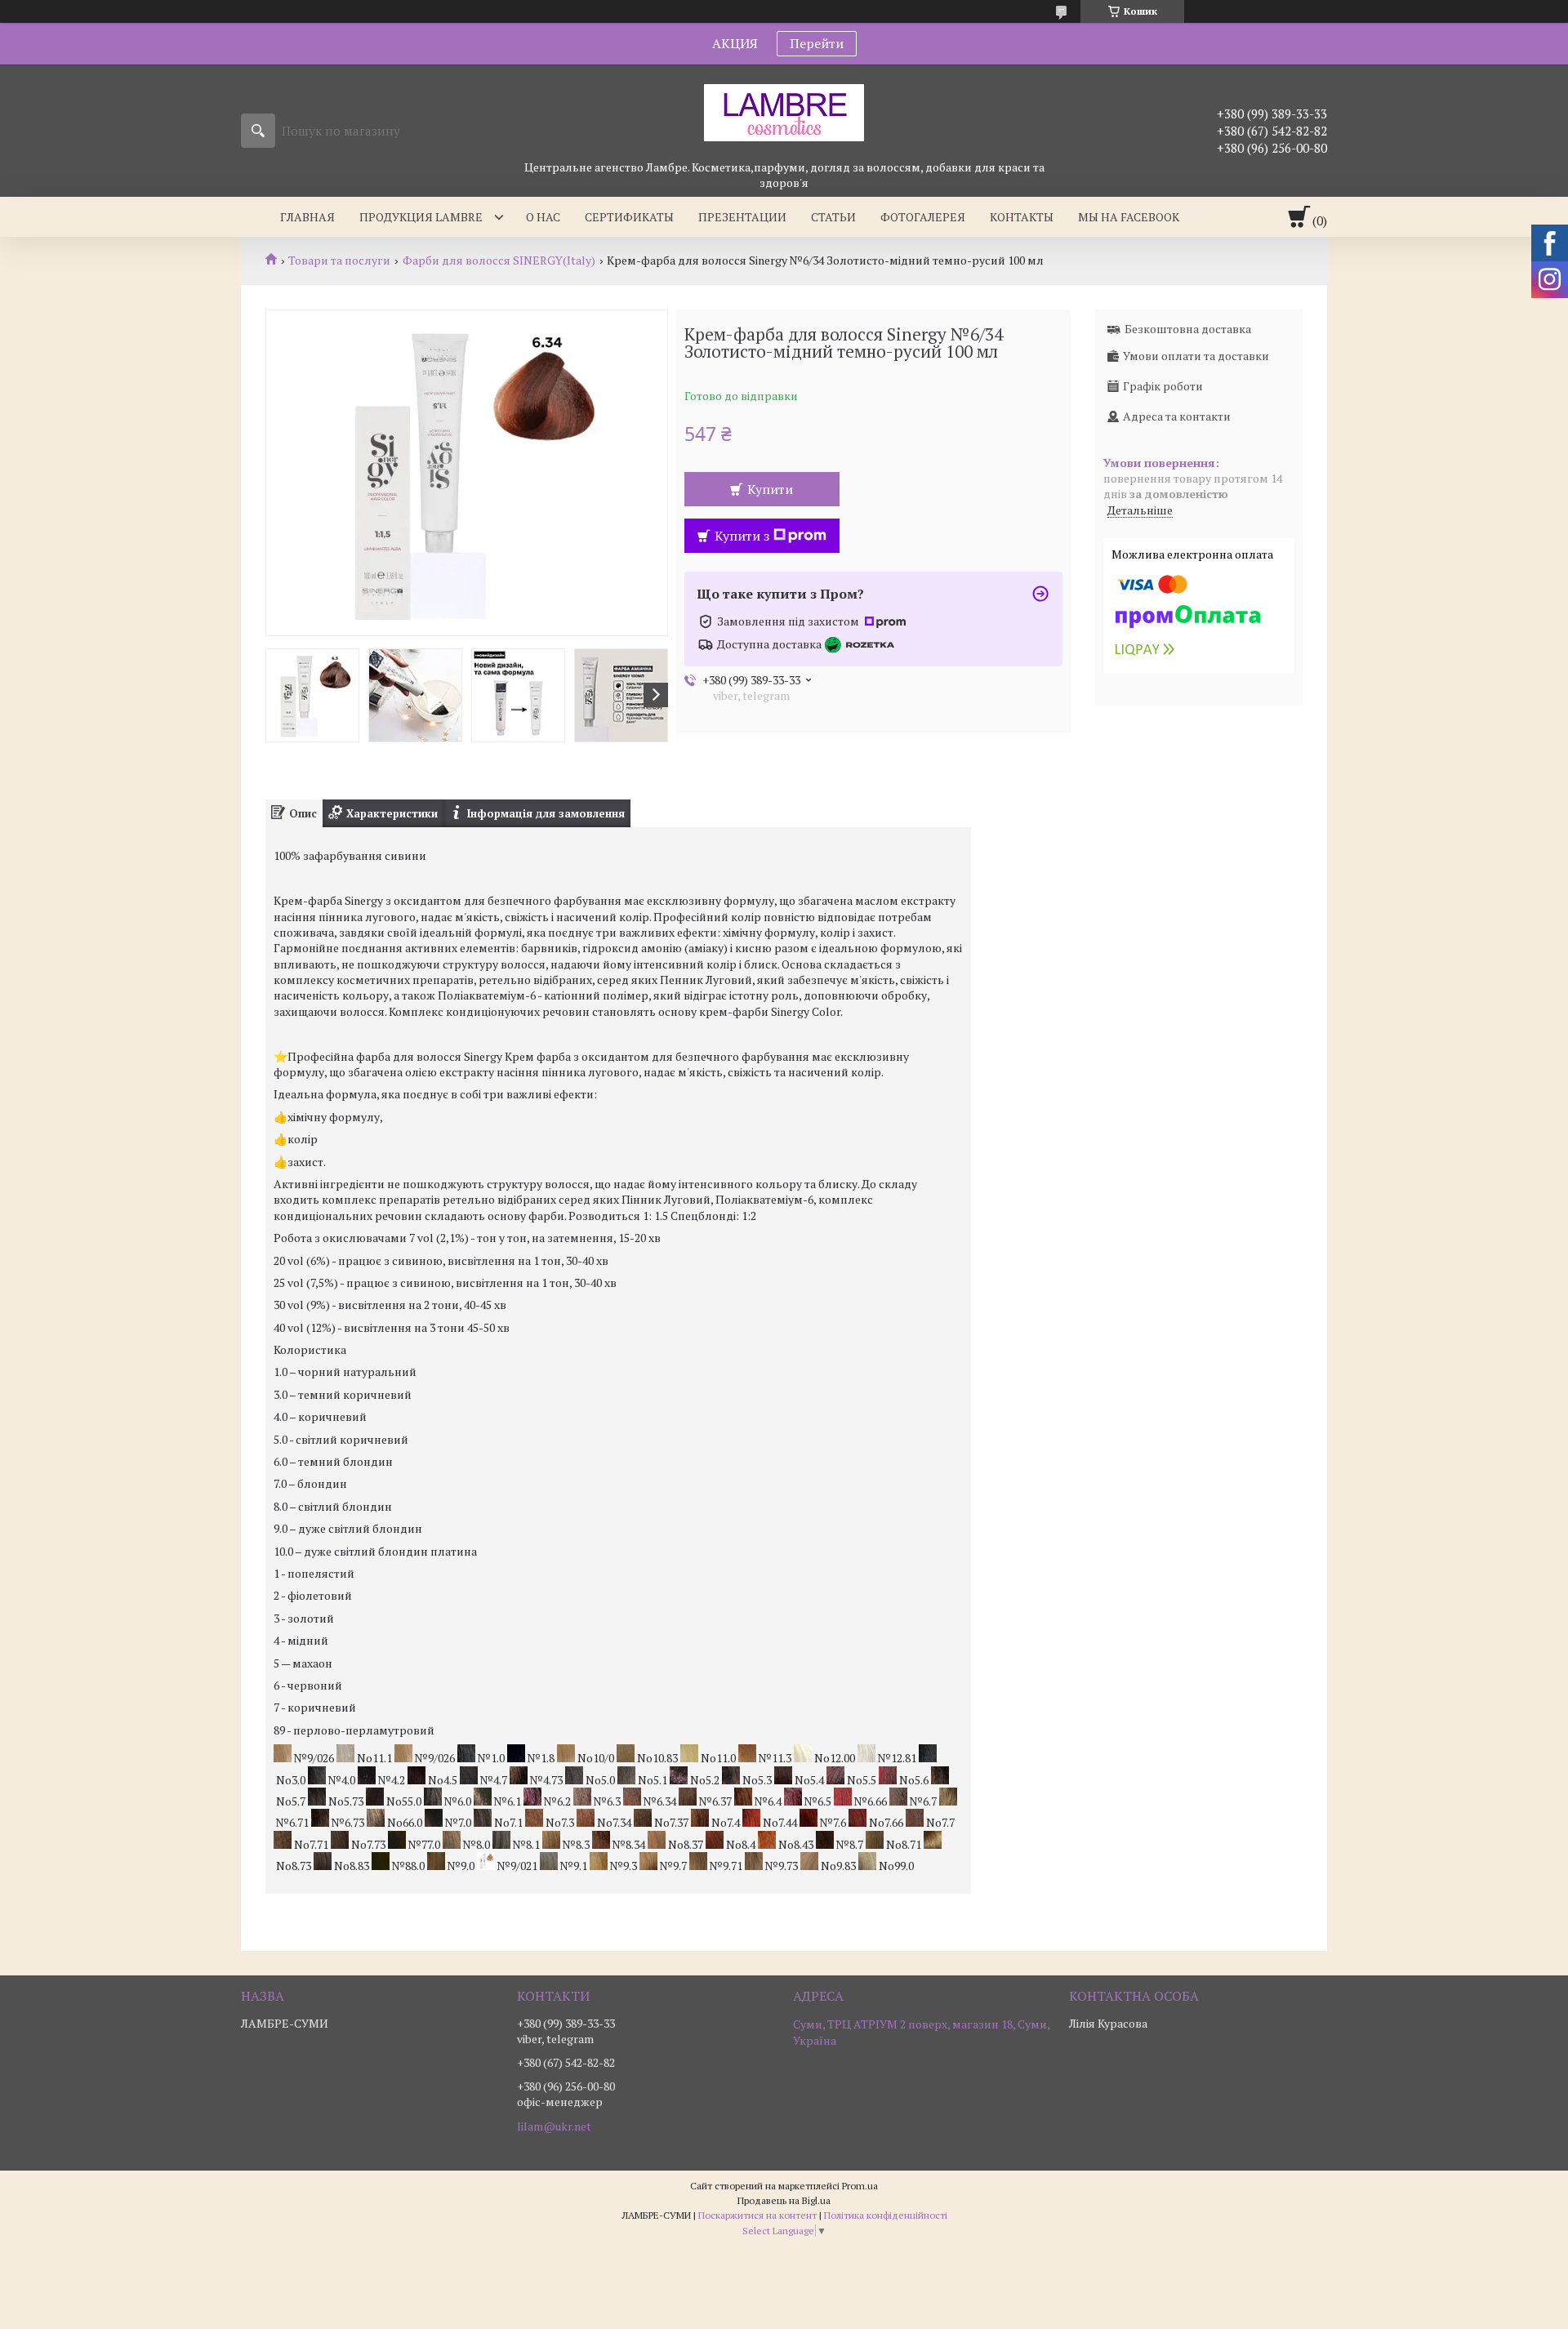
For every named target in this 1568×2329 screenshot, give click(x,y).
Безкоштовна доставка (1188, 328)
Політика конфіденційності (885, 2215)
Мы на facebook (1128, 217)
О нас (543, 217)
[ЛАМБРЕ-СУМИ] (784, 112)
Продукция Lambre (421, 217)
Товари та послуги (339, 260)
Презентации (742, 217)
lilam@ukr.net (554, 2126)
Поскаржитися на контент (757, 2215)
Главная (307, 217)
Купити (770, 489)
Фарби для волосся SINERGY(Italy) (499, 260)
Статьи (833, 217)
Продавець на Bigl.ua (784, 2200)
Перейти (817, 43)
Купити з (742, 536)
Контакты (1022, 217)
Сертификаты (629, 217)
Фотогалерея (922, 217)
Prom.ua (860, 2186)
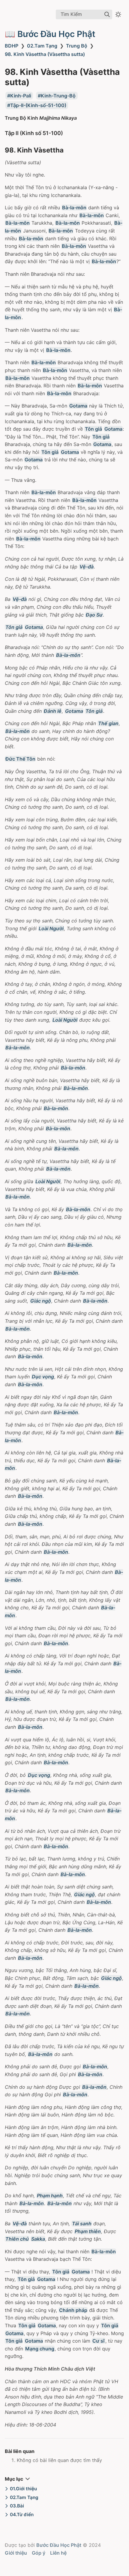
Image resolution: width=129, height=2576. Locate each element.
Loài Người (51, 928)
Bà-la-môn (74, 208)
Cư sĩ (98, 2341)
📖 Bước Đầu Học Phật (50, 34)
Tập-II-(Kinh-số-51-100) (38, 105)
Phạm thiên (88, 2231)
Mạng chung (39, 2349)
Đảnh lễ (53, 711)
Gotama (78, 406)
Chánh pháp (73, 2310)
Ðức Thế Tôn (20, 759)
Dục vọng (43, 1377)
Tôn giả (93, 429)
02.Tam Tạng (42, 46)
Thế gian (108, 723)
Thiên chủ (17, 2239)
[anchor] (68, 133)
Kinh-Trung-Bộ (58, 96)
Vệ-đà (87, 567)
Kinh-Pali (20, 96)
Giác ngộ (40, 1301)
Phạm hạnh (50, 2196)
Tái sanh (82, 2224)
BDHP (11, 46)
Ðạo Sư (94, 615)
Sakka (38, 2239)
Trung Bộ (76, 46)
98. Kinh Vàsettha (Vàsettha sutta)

PROMPT | Lines holding the word "Kinh" are the answer; copy every one from the records above.

EXERCISE RESULT |
Tập-II-(Kinh-số-51-100) (38, 105)
Kinh-Trung-Bộ (58, 96)
Kinh-Pali (20, 96)
98. Kinh Vàsettha (Vàsettha sutta)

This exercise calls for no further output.